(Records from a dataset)
........

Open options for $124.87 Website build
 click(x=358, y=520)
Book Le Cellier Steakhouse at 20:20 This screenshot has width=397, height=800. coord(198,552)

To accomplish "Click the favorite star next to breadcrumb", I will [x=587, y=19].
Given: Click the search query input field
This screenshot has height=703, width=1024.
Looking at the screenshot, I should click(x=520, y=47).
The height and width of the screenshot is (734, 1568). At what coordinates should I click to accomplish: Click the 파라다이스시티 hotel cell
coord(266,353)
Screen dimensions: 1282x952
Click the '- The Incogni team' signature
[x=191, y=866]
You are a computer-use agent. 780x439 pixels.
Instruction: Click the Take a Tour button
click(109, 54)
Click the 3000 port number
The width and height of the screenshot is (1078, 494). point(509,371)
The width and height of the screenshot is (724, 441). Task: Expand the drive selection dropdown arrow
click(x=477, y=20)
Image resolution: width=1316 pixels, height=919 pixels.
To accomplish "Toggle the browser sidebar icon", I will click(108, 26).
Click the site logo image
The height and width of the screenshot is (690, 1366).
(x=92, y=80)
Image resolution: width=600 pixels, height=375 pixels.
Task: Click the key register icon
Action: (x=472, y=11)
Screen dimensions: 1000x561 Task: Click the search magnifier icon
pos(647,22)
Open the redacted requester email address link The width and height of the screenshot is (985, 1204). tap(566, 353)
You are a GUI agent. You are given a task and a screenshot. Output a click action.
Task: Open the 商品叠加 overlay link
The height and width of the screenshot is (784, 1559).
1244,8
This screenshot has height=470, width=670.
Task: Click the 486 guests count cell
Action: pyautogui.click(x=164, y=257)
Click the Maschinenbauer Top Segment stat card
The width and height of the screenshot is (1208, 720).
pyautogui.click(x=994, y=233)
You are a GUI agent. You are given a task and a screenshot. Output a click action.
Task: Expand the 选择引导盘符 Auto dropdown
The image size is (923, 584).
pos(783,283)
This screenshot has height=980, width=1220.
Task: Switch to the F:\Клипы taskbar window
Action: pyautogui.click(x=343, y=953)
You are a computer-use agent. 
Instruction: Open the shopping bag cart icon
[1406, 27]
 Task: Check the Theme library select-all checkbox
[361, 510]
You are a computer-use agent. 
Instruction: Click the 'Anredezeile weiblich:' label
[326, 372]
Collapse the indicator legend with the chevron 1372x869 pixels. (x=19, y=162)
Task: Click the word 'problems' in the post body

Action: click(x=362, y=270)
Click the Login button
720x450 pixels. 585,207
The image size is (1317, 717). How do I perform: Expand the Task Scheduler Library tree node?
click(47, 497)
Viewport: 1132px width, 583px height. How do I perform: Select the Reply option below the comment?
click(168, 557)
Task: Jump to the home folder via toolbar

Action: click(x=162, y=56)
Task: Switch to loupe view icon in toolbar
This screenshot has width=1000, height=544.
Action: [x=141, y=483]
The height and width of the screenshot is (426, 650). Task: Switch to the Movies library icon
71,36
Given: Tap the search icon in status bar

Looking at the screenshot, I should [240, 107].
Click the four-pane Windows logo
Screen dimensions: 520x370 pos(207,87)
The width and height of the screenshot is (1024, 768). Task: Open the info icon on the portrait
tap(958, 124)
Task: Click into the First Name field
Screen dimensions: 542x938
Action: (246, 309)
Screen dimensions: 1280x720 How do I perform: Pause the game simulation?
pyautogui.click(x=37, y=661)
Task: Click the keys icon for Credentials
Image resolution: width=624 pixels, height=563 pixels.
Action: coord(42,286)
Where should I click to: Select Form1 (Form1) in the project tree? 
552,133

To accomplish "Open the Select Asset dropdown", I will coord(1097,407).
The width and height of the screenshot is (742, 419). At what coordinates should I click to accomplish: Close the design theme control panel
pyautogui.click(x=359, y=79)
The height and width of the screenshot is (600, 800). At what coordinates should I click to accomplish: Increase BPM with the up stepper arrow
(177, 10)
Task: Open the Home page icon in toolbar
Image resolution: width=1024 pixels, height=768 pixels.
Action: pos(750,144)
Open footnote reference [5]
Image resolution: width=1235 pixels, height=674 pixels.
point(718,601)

........

[Work instruction]
An exact copy of all the records is what is needed here.

[Result for this task]
Open options for $124.87 Website build
 click(x=358, y=520)
Book Le Cellier Steakhouse at 20:20 This screenshot has width=397, height=800. coord(198,552)

To accomplish "Click the favorite star next to breadcrumb", I will [x=587, y=19].
Given: Click the search query input field
This screenshot has height=703, width=1024.
Looking at the screenshot, I should click(x=520, y=47).
The height and width of the screenshot is (734, 1568). At what coordinates should I click to accomplish: Click the 파라다이스시티 hotel cell
coord(266,353)
Screen dimensions: 1282x952
Click the '- The Incogni team' signature
[x=191, y=866]
You are a computer-use agent. 780x439 pixels.
Instruction: Click the Take a Tour button
click(109, 54)
Click the 3000 port number
The width and height of the screenshot is (1078, 494). point(509,371)
The width and height of the screenshot is (724, 441). Task: Expand the drive selection dropdown arrow
click(x=477, y=20)
Image resolution: width=1316 pixels, height=919 pixels.
To accomplish "Toggle the browser sidebar icon", I will click(108, 26).
Click the site logo image
The height and width of the screenshot is (690, 1366).
(x=92, y=80)
Image resolution: width=600 pixels, height=375 pixels.
Task: Click the key register icon
Action: (x=472, y=11)
Screen dimensions: 1000x561 Task: Click the search magnifier icon
pos(647,22)
Open the redacted requester email address link The width and height of the screenshot is (985, 1204). tap(566, 353)
You are a GUI agent. You are given a task and a screenshot. Output a click action.
Task: Open the 商品叠加 overlay link
The height and width of the screenshot is (784, 1559).
1244,8
This screenshot has height=470, width=670.
Task: Click the 486 guests count cell
Action: pyautogui.click(x=164, y=257)
Click the Maschinenbauer Top Segment stat card
The width and height of the screenshot is (1208, 720).
pyautogui.click(x=994, y=233)
You are a GUI agent. You are given a task and a screenshot. Output a click action.
Task: Expand the 选择引导盘符 Auto dropdown
The image size is (923, 584).
pos(783,283)
This screenshot has height=980, width=1220.
Task: Switch to the F:\Клипы taskbar window
Action: pyautogui.click(x=343, y=953)
You are a computer-use agent. 
Instruction: Open the shopping bag cart icon
[1406, 27]
 Task: Check the Theme library select-all checkbox
[361, 510]
You are a computer-use agent. 
Instruction: Click the 'Anredezeile weiblich:' label
[326, 372]
Collapse the indicator legend with the chevron 1372x869 pixels. (x=19, y=162)
Task: Click the word 'problems' in the post body

Action: click(x=362, y=270)
Click the Login button
720x450 pixels. 585,207
The image size is (1317, 717). How do I perform: Expand the Task Scheduler Library tree node?
click(47, 497)
Viewport: 1132px width, 583px height. How do I perform: Select the Reply option below the comment?
click(168, 557)
Task: Jump to the home folder via toolbar

Action: click(x=162, y=56)
Task: Switch to loupe view icon in toolbar
This screenshot has width=1000, height=544.
Action: [x=141, y=483]
The height and width of the screenshot is (426, 650). Task: Switch to the Movies library icon
71,36
Given: Tap the search icon in status bar

Looking at the screenshot, I should [240, 107].
Click the four-pane Windows logo
Screen dimensions: 520x370 pos(207,87)
The width and height of the screenshot is (1024, 768). Task: Open the info icon on the portrait
tap(958, 124)
Task: Click into the First Name field
Screen dimensions: 542x938
Action: (246, 309)
Screen dimensions: 1280x720 How do I perform: Pause the game simulation?
pyautogui.click(x=37, y=661)
Task: Click the keys icon for Credentials
Image resolution: width=624 pixels, height=563 pixels.
Action: coord(42,286)
Where should I click to: Select Form1 (Form1) in the project tree? 
552,133

To accomplish "Open the Select Asset dropdown", I will coord(1097,407).
The width and height of the screenshot is (742, 419). At what coordinates should I click to accomplish: Close the design theme control panel
pyautogui.click(x=359, y=79)
The height and width of the screenshot is (600, 800). At what coordinates should I click to accomplish: Increase BPM with the up stepper arrow
(177, 10)
Task: Open the Home page icon in toolbar
Image resolution: width=1024 pixels, height=768 pixels.
Action: pos(750,144)
Open footnote reference [5]
Image resolution: width=1235 pixels, height=674 pixels.
point(718,601)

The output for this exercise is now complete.